- Tareas que realizar -
1/ Responda a estas preguntas sobre el texto dedicado a Ana López de Uralde:
(a) ¿A qué edad murió Ana?
(b) ¿En qué lugar se tomaba el vermouth en cuadrilla con ella?
(c) ¿Cuántas consumiciones se tomaban como máximo, según la aclaración entre paréntesis?
2/ Prosiga el texto dedicado a Ana López de Uralde a partir de su última frase.

- Texto del documento -
Ana López de Uralde

Cuando decí­a a la gente que habí­a hecho cuadrilla con una mujer para tomar el vermouth en La Puebla la gente tendí­a a pensar que la mujer en cuestión serí­a más bien lo que llamamos una chica. Pero no. Aclaraba y precisaba yo que era toda una dama. Una viuda más concretamente que murió ayer a los sesenta y cinco años.

Ana mantení­a la sonrisa pí­cara de la niña que algún dí­a fue. Ana dormirá para siempre junto al hombre que no conocí­, en el pueblo de cuyos veranos disfrutó con la clase que nunca perdió. Echaré de menos los mediodí­as veraniegos y buscaré el mejor momento para liquidar el bote que juntos dejamos. Notaré la falta de esos recorridos por la vitoria de hoy y siempre con que jugábamos entre mariano y mariano, entre blanco y blanco (nunca más de dos). Esther dejará de oir sus piropos, y los oidos de alguna dejarán por fin de pitar. Podré avanzar rápido hasta la plaza, sin tener que parar disimuladamente frente a mi nueva fachada para dejarle coger aire. No podré ya más veces recomendarle una terapia orientalista para controlar los sofocos, ni tendré ya con quien compartir un taxi un viernes cualquiera de agosto.

- Entradas proporcionadas -

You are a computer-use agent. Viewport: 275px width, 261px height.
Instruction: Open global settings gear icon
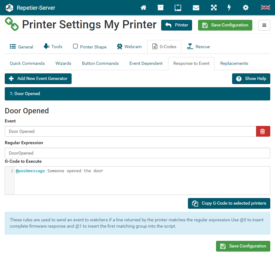coord(245,8)
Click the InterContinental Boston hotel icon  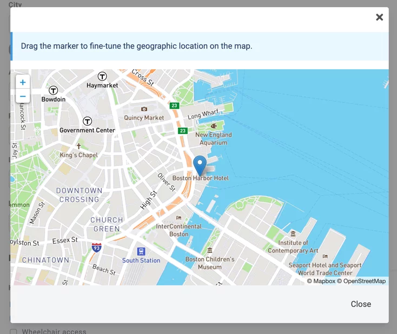point(178,218)
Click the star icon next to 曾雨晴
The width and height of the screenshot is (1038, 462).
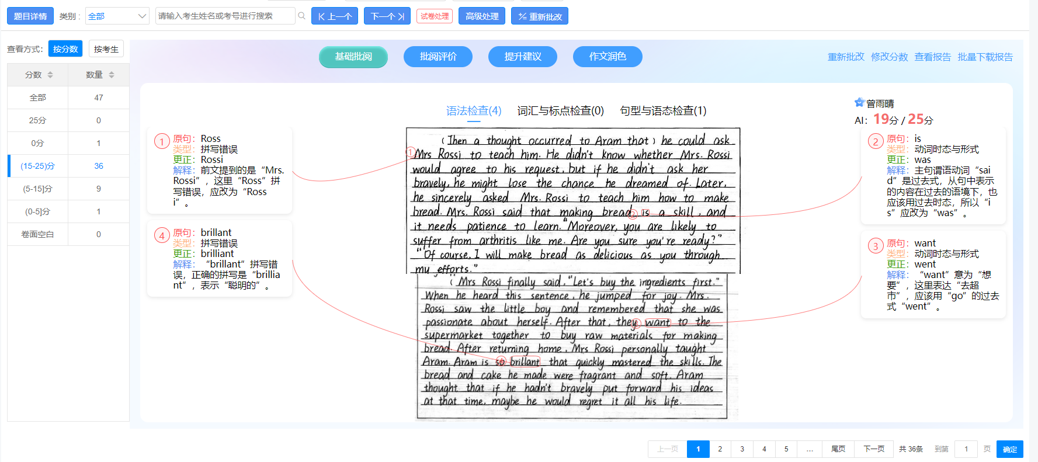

- Respuestas por tarea -
1/
(a) A los sesenta y cinco años.
(b) En La Puebla.
(c) Nunca más de dos.

2/
Ayer me quedé frí­o y busqué el camino de la fuga. Hoy no me queda más remedio que atraparme en lo cierto de la vida y lo incierto de la muerte. Pero no podí­a menos que dejar en un rincón de este nuevo mundo un recuerdo para quien compartió conmigo tantos ratos en un pueblo no siempre amigo en el que, sin embargo y como siempre, la vida me dió la suerte de conocer a gente como Ana.